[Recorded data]

*** Begin section ***

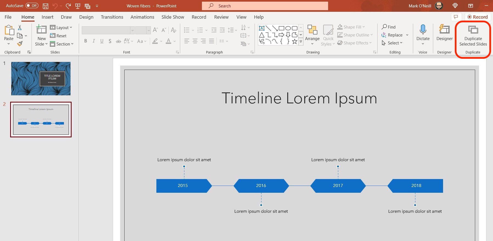Expand the Select dropdown in Editing
Image resolution: width=493 pixels, height=241 pixels.
point(392,43)
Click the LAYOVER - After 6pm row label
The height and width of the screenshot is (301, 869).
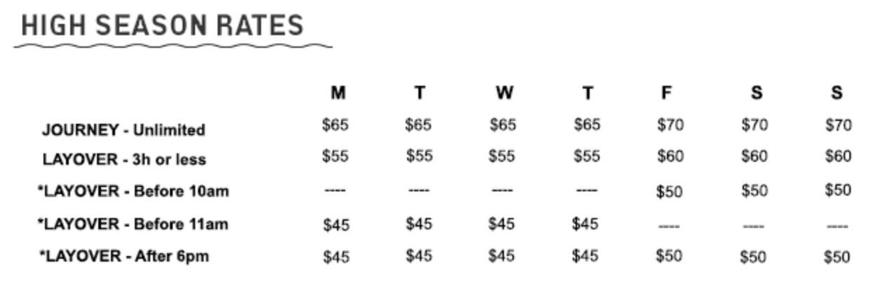pos(124,256)
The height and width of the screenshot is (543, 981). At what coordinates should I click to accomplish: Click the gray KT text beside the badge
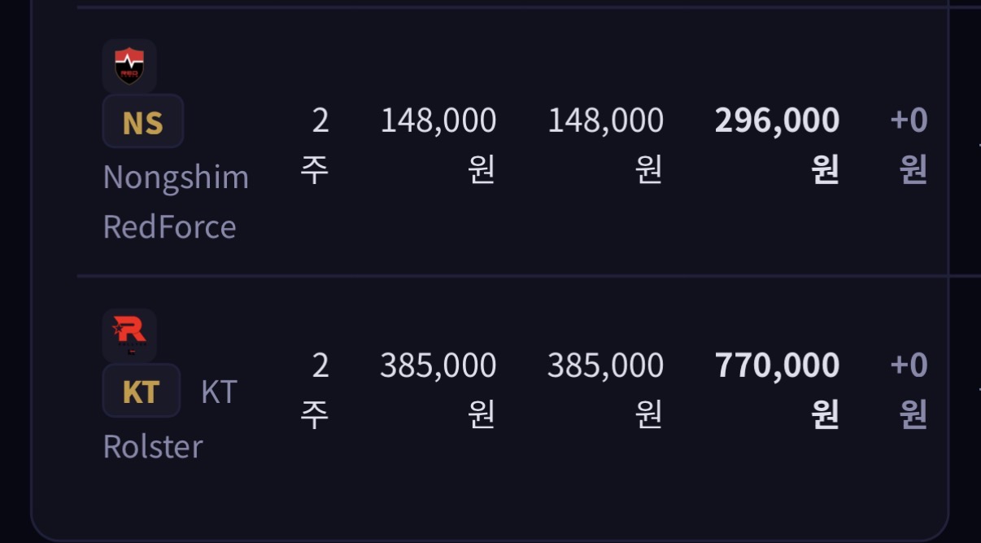click(x=218, y=392)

*** End section ***

▶ WHAT YOU NEED TO DO:
What is needed is an exact copy of only the lines from the line containing "Click the LAYOVER - After 6pm row label" through the last line of the entries, inclusive, without the pictures.

▶ REPLY TO THE TASK:
Click the LAYOVER - After 6pm row label
The height and width of the screenshot is (301, 869).
pos(124,256)
The height and width of the screenshot is (543, 981). At what coordinates should I click to accomplish: Click the gray KT text beside the badge
click(x=218, y=392)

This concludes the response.